_Exercise brief_
Write out the data between the line that contains "You are a GUI" and the line that contains "will [x=209, y=243].", inclusive, and nothing else.

_Record set_
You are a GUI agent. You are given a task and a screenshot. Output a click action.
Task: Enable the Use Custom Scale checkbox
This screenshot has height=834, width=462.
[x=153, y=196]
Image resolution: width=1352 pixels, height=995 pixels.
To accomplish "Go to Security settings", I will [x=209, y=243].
==
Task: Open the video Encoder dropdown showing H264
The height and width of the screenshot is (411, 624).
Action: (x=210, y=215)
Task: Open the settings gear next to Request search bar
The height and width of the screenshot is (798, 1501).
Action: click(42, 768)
==
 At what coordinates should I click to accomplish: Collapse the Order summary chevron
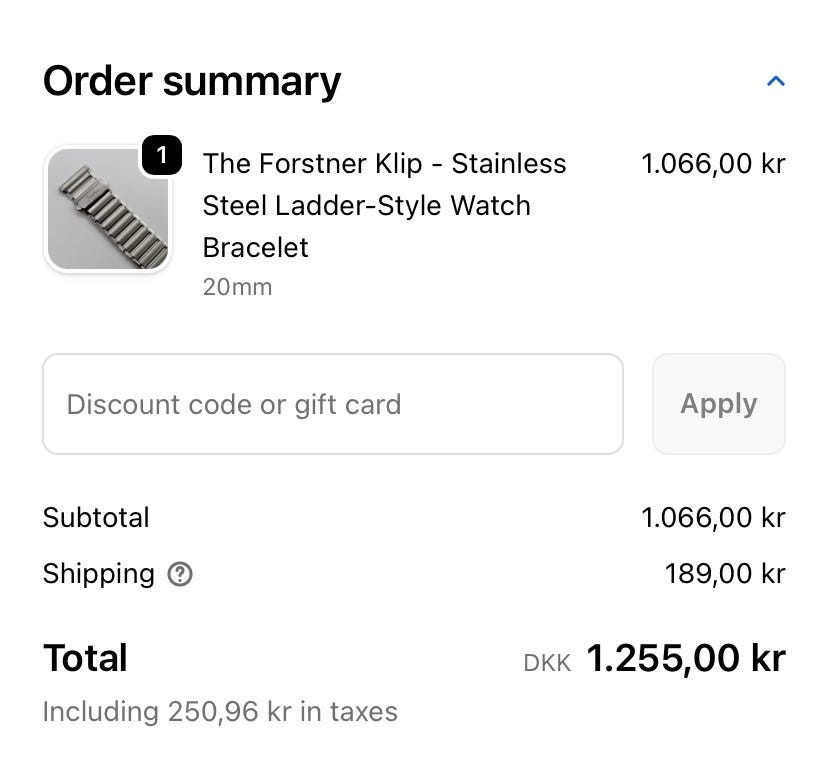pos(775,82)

_The reply_
You are a GUI agent. You are given a task and a screenshot. Output a click action.
Task: Enable the Use Custom Scale checkbox
This screenshot has height=834, width=462.
[x=153, y=196]
Image resolution: width=1352 pixels, height=995 pixels.
To accomplish "Go to Security settings", I will [x=209, y=243].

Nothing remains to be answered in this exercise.